== Data supplied
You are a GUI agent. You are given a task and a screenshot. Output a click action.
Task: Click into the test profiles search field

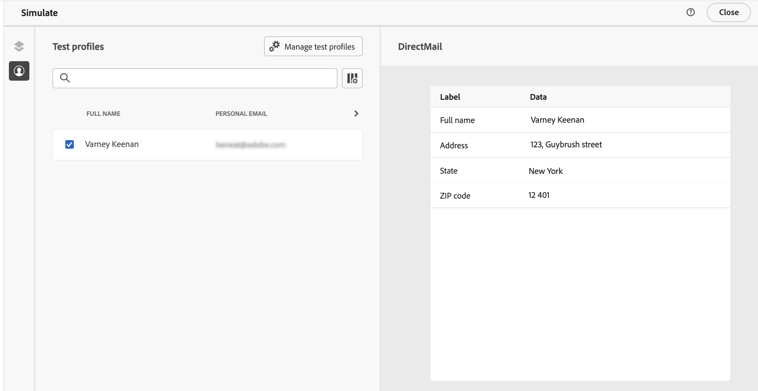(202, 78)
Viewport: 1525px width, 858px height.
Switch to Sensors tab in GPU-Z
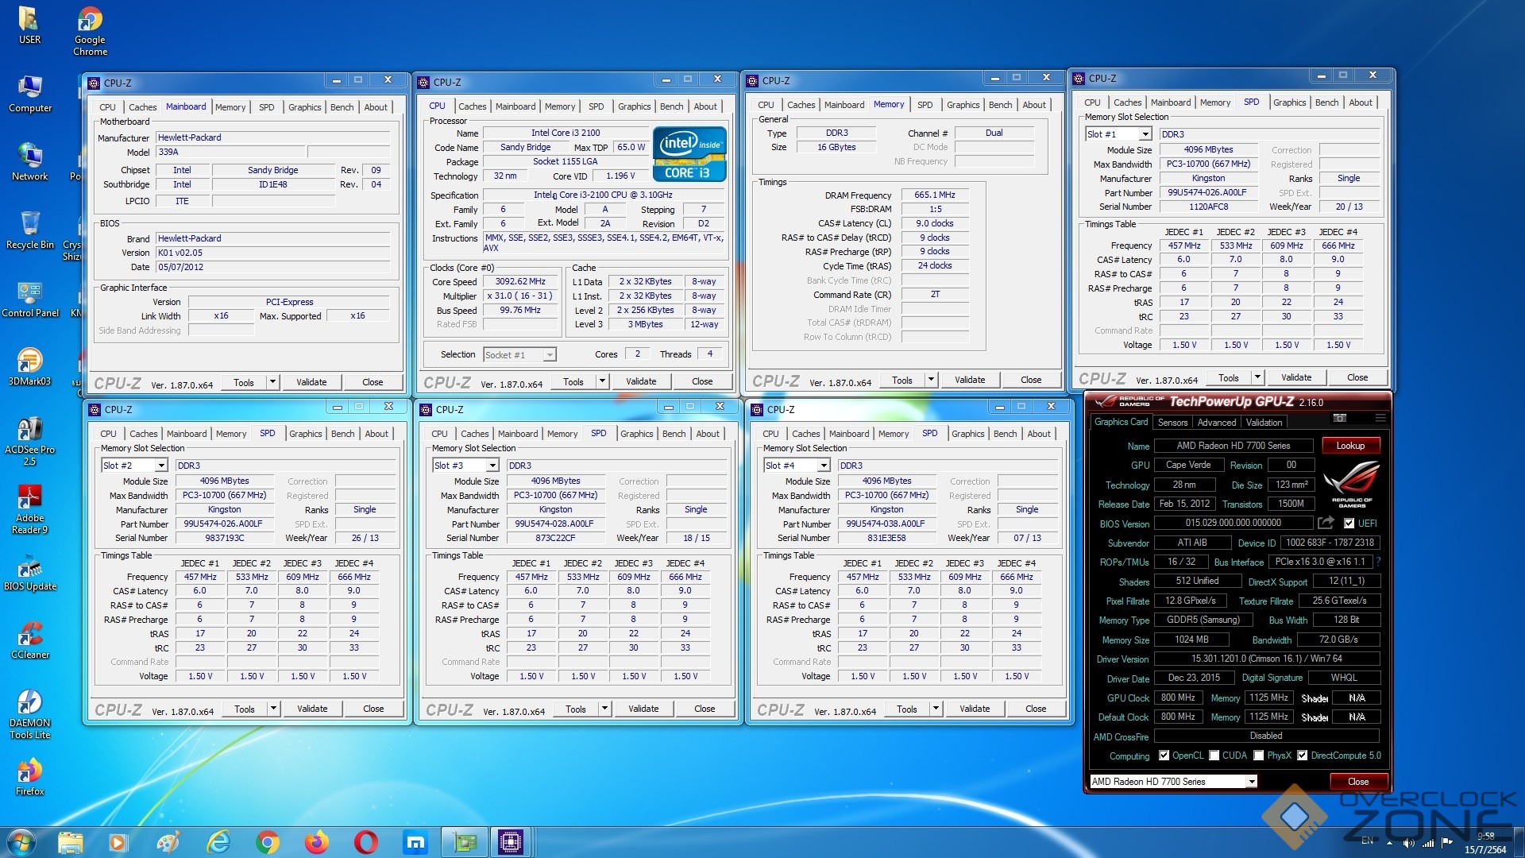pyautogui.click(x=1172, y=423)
====
> Work request: Without the images, write out each line of the data verbatim.

> Answer space:
You are a GUI agent. You are given a task and a screenshot. Output a click action.
Task: Click into the test profiles search field

(202, 78)
Viewport: 1525px width, 858px height.
Switch to Sensors tab in GPU-Z
pyautogui.click(x=1172, y=423)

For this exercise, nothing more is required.